Bóveda inservible

Conforme pasa la vida, el corazón y la mente reciben golpes tan distintos entre sí, en forma como en intensidad, que terminan fortalecidos por inercia. Se curten, perfeccionan su armadura. Se vuelven guerreros capaces de enfrentar la mayoría de las batallas sin que las piernas tiemblen. Sin embargo, este caparazón emocional llega con una gran desventaja: la insensibilidad. No la del tipo cruel con los sentimientos ajenos sino la inocente, esa que se pierde de todo por no dejarse afectar por nada. Así aparecen personas, momentos o lugares relevantes que terminan arrinconados en la insignificancia de lo desapercibido, dentro de alguna bóveda que no necesita protegerse de nada porque a nadie le importa. Lo mágico pasa de largo. O se deja pasar. Lo material es lo único que vale: tener, poseer y dominar, pero nada de sentir. Y pasa más vida y vienen más golpes y corre más tiempo y lo material se llena de un valor sentimental que nunca debió tener. Mente y corazón terminan creyendo que es normal ser de hojalata, que es normal vivir con los guantes arriba esperando el próximo golpe. Mente y corazón terminan buscando rivales de su mismo peso. Y la vida sigue y todo se convierte en un ring de box y el metal se convierte en el perfume del mundo, pero está bien; nadie percibe nada cualquier forma. 

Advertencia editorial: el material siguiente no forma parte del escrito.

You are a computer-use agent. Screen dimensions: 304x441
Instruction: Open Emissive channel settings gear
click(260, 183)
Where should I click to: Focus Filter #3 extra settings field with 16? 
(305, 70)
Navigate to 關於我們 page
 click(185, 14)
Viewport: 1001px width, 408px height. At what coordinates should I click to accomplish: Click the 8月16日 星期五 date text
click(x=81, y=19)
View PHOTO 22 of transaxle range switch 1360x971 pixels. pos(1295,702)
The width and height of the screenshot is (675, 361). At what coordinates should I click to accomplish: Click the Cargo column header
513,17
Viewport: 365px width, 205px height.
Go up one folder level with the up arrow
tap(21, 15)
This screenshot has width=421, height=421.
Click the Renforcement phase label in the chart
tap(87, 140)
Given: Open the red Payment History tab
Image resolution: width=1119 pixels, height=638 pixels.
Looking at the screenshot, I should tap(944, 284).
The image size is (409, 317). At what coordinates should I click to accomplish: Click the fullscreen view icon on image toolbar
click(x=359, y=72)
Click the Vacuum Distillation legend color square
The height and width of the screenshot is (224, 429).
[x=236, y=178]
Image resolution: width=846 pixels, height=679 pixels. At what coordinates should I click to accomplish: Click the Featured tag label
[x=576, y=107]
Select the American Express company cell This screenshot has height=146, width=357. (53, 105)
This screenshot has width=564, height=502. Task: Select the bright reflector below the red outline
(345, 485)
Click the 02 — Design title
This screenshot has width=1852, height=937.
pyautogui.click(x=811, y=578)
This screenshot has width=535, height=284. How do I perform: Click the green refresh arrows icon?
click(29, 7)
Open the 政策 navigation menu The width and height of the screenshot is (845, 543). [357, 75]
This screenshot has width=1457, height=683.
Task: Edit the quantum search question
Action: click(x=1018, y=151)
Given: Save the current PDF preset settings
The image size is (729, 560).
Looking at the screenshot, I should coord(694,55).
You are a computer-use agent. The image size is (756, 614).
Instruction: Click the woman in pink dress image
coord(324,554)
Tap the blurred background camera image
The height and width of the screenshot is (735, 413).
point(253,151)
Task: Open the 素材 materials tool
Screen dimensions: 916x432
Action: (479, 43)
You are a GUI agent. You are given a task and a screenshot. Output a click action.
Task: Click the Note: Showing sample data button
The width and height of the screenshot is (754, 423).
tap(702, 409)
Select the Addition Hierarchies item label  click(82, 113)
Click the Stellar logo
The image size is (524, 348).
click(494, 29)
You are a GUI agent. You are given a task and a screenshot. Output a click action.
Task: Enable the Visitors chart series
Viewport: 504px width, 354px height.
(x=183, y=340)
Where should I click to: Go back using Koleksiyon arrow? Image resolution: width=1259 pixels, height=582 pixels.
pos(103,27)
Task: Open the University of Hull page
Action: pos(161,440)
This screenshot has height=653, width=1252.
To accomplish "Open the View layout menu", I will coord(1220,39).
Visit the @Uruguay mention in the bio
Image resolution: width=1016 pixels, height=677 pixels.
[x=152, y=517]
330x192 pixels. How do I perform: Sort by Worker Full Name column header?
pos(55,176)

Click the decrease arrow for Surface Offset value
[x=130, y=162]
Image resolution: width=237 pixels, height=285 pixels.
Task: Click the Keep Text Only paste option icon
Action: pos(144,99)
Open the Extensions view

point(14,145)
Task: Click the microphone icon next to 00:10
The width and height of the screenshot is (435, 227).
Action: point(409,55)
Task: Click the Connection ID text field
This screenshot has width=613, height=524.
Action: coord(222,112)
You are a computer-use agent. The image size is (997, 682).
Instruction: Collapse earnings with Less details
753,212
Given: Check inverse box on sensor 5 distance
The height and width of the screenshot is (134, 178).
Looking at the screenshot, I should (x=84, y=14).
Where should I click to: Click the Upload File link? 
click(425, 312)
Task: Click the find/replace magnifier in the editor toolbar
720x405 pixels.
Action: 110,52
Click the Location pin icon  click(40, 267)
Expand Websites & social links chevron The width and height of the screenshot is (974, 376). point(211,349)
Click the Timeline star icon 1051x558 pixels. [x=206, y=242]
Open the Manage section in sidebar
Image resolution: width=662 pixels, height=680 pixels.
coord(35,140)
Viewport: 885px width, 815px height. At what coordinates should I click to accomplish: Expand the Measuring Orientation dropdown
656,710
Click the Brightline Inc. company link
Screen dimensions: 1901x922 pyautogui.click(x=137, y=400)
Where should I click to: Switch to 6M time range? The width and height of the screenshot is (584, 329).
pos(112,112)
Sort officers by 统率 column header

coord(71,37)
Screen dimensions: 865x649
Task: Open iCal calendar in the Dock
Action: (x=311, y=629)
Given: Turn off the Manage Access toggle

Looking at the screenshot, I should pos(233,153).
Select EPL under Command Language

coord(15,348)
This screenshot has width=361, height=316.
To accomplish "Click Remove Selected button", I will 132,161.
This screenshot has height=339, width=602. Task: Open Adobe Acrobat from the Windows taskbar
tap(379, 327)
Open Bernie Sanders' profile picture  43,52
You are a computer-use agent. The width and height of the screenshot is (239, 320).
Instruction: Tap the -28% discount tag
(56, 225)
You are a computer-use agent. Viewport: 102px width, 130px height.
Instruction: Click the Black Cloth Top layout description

De pronto, mientras la vida sigue pasando, las batallas se eligen cada vez con más sabiduría. O eso se cree. La realidad es que ya ninguna batalla vale la pena. Se pierde el interés en el entorno y con él las ganas de pertenecer al mismo. Toma todo, o no; me da igual. Suelta un golpe, o no; me da igual. Este cansancio da paso a la relajación por ignorancia (la que nos descuida por idiotas), el momento perfecto para bajar la guardia y descuidar la armadura. Mente y corazón se columpian en su mecedora sin preocuparse por nada y son atacados por lo que tanto ignoraban: el sentir. La tragedia es que no sienten nada más que un vacío infinito. Es la nada soltando un golpe más fuerte que cualquier otro. La soledad convertida en tristeza y la tristeza convertida en un obstáculo a las ganas de alzar la guardia o vestir cualquier armadura. Ya con la batalla perdida, una vez más se ponen de pie. Y prometen no volver a descuidarse. Y se lo creen. 
Han aprendido a sobrevivir a la tristeza. Pero la tristeza es inmortal.